Factsheet Five
Factsheet Five was a comprehensive guide to zines and alternative publications. Each issue was packed with reviews of independent and unusual publications. Every issue of Factsheet Five cataloged and reviewed an abundance of zines – complete with price, critical reviews, and ordering information. Additionally, it included informative articles on zine culture, independent publishing, lively columns, interviews with self-publishers, and an extensive news section.
F5 was founded in 1982 by Mike Gunderloy, who began the review zine as a two-page dittoed publication and grew it into the premiere place to get your zine reviewed and read zine reviews. Cari Goldberg Janice became co-editor in the late 1980s. Shortly after Gunderloy and Goldberg Janice published the 1991 book "The World of Zine," which compiled a number of zines featured on the pages of Factsheet 5, Gunderloy quit the magazine. Hudson Luce put out a single issue of Factsheet Five and was rumored to have ruined things on the business end.

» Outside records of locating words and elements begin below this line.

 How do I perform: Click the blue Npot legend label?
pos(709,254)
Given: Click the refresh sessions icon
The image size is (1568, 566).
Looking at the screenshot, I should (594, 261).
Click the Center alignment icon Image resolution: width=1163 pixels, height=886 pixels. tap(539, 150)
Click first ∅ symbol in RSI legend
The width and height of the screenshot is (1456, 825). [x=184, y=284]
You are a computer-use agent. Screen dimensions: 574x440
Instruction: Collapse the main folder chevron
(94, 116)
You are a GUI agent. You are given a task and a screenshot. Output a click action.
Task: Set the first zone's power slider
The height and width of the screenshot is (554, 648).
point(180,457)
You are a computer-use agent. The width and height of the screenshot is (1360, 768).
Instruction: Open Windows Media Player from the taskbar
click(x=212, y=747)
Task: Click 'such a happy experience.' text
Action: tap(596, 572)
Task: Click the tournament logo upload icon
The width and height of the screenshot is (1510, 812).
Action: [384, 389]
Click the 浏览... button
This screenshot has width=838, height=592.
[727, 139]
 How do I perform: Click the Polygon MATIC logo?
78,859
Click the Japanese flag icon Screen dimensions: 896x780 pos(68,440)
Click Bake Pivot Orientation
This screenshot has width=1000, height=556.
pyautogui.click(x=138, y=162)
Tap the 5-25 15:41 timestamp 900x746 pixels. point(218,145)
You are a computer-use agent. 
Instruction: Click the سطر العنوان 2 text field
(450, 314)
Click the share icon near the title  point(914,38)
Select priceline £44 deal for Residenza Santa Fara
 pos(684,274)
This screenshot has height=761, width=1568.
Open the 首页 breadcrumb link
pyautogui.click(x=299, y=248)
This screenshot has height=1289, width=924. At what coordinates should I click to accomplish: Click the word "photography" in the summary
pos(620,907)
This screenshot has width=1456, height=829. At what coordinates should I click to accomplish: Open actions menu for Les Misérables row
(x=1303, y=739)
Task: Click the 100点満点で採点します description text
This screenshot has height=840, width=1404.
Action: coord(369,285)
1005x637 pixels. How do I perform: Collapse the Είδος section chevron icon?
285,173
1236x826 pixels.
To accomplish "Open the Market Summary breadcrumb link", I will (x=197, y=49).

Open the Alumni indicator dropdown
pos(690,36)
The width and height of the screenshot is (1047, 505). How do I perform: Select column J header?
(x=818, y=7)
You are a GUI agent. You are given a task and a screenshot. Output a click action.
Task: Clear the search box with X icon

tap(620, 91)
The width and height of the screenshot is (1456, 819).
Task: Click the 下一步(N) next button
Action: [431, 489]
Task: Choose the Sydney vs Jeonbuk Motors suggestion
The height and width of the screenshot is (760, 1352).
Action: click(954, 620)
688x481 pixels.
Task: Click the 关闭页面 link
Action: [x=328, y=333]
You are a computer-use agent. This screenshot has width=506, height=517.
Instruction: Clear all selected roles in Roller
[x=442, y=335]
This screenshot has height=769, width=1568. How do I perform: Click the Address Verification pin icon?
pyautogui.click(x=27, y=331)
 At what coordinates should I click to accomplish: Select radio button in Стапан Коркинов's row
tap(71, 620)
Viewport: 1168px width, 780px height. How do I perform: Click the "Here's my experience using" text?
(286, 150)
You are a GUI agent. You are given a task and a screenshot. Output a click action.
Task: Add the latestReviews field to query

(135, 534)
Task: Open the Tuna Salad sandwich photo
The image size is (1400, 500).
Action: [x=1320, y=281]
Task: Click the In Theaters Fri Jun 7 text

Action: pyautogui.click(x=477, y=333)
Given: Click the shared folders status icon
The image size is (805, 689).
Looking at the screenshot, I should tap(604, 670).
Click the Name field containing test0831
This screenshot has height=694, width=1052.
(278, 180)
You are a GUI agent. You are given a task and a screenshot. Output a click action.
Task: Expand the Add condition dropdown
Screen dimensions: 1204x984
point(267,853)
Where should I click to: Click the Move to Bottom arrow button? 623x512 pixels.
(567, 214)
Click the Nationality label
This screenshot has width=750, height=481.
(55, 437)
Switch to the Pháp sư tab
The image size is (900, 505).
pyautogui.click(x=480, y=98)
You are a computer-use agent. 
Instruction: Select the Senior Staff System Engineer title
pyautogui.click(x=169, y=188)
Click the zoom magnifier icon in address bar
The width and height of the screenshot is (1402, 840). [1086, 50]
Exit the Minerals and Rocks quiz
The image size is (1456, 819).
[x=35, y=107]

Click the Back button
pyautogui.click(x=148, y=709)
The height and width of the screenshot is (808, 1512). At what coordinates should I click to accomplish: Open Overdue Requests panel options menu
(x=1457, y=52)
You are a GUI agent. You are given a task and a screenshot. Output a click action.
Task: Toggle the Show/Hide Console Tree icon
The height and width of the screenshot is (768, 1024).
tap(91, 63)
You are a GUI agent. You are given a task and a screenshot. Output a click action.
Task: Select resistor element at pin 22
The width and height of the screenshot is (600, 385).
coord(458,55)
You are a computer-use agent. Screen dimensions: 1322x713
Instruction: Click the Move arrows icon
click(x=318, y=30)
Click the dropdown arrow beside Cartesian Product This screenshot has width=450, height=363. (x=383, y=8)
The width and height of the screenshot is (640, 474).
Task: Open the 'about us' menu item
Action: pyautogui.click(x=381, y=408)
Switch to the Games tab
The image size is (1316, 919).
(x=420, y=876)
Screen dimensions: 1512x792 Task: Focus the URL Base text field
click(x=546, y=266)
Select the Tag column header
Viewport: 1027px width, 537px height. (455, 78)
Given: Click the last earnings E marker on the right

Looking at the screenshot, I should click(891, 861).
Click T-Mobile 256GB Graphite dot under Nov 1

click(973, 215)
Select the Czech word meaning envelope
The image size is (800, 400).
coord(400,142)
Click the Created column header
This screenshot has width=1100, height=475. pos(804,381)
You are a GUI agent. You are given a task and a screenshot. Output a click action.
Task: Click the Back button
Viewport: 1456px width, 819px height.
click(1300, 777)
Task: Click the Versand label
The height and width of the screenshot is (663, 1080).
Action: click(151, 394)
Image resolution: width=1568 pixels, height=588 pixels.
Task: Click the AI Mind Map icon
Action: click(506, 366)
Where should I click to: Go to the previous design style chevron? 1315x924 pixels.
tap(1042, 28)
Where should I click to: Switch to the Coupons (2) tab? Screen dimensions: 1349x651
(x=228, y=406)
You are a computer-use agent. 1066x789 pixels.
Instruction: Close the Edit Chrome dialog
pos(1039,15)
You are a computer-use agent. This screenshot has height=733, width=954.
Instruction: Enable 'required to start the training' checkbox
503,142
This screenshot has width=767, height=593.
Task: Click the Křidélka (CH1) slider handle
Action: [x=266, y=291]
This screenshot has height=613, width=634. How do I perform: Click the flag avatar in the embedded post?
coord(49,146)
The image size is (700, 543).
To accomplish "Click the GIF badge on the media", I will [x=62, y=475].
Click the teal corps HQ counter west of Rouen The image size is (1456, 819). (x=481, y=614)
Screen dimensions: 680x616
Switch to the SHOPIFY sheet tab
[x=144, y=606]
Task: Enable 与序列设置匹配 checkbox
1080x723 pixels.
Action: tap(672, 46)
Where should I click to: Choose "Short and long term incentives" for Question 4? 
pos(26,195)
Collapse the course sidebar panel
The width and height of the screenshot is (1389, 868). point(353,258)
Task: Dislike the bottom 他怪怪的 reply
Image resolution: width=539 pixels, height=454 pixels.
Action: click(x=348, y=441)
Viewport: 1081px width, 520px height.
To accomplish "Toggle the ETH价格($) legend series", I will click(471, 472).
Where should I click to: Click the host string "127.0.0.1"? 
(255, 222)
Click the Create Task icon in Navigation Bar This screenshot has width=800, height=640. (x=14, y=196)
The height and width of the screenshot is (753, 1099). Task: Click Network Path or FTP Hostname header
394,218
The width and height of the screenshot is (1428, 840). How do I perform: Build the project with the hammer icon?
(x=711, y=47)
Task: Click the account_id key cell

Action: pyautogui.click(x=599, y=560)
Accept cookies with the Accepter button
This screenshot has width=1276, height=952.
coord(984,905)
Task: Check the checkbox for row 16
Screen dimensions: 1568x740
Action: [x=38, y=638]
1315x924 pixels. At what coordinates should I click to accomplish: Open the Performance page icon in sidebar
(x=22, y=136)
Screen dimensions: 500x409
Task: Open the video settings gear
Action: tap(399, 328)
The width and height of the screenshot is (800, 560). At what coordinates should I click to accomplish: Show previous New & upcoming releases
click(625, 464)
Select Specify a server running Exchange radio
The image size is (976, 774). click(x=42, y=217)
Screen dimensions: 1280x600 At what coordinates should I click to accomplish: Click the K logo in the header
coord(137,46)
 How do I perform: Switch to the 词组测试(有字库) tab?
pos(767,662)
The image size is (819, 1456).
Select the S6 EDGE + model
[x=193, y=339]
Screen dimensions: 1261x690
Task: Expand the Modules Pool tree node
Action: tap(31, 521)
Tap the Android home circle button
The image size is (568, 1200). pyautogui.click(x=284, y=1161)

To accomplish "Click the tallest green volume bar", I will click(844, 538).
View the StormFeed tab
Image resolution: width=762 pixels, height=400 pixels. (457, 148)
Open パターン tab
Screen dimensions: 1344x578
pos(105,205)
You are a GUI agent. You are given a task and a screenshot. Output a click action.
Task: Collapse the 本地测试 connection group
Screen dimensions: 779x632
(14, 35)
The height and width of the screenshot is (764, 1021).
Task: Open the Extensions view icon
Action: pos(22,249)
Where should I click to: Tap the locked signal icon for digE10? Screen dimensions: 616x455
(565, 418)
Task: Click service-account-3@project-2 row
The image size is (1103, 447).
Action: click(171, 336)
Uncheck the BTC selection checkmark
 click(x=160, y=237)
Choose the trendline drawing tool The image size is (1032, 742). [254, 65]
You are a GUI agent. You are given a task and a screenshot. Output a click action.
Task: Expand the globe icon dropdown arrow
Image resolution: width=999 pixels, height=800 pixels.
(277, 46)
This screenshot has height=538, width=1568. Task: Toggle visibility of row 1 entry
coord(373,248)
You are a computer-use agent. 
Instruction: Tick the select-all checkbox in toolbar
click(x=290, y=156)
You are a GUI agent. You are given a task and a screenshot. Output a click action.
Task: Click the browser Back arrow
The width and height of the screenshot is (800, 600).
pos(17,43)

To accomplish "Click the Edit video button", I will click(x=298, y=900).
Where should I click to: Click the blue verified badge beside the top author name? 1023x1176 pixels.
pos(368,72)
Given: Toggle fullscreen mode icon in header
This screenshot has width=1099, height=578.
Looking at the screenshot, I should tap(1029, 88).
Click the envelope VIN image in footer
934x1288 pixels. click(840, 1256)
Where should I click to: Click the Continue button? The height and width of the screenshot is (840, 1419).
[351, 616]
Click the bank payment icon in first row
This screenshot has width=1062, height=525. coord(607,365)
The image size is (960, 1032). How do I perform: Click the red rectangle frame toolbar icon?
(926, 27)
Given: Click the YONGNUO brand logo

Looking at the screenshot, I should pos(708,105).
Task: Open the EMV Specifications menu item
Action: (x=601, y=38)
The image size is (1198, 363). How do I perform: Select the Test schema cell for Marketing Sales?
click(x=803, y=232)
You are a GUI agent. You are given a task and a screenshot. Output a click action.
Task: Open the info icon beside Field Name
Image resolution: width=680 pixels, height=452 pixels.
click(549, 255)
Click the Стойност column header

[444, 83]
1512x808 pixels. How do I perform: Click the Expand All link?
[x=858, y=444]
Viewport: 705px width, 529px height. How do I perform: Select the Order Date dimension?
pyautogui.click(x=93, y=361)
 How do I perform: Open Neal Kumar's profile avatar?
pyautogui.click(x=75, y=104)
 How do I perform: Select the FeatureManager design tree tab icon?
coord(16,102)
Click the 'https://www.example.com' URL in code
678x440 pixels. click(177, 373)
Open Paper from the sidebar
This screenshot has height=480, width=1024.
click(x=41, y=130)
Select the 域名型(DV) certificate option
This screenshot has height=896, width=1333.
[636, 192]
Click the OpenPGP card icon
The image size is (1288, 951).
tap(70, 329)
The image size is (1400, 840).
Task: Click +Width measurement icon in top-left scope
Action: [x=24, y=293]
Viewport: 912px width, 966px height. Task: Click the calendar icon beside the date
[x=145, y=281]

Jerod Pore started maintaining an electronic version of F5 on a website called The Well when he realized Hudson would not publish another issue. This was in the early days of the Internet and began after Pore suggested to Luce on alt.zines he put the reviews online. Pore in Second Guess #6 said, "Next thing I know, Hudson calls me on the phone, gets my address and sends me 350 pounds of zines. A number of different zines volunteered copies of their reviews to Pore for the website as well, including [[Maximum Rock'n'Roll], Fucktooth, Holy Titclamps, and Second Guess.
In 1991 R. Seth Friedman stepped in, picked up the pieces, and published F5 throughout the 1990s, once again bringing it into prominence. The electronic version at The Well ran the reviews from the print version a few months after each issue came out until 1994. Factsheet Five, at its height with Friedman and Editor Chris Becker, had approximately eight contributing editors and twenty regular contributors and freelancers. It was actually a profitable magazine, its annual gross was estimated at $130,000. Friedman got Factsheet Five national distribution and attention and also published The Factsheet Five Zine Reader in 1997, a book compiling 73 extracts from zines featured in the magazine (not unlike Gunderloy's book from six years ealier).
The last issue of Factsheet Five was published in 1998 by Friedman. There have been rumors for the past five years of a fourth editor stepping in to bring Factsheet 5 back to life. So far all that's materialized is a yearly announcement on alt.zines about its return "this year" and the magazine's website is updated occasionally to say F5's return has been delayed.